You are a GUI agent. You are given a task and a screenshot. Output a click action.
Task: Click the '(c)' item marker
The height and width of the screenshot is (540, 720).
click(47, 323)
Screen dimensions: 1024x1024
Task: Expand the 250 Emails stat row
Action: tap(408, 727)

════════

The line containing "Task: Click the '(c)' item marker" and all lines after it, through the last line of the data, should be retyped exactly.

Task: Click the '(c)' item marker
The height and width of the screenshot is (540, 720).
click(47, 323)
Screen dimensions: 1024x1024
Task: Expand the 250 Emails stat row
Action: tap(408, 727)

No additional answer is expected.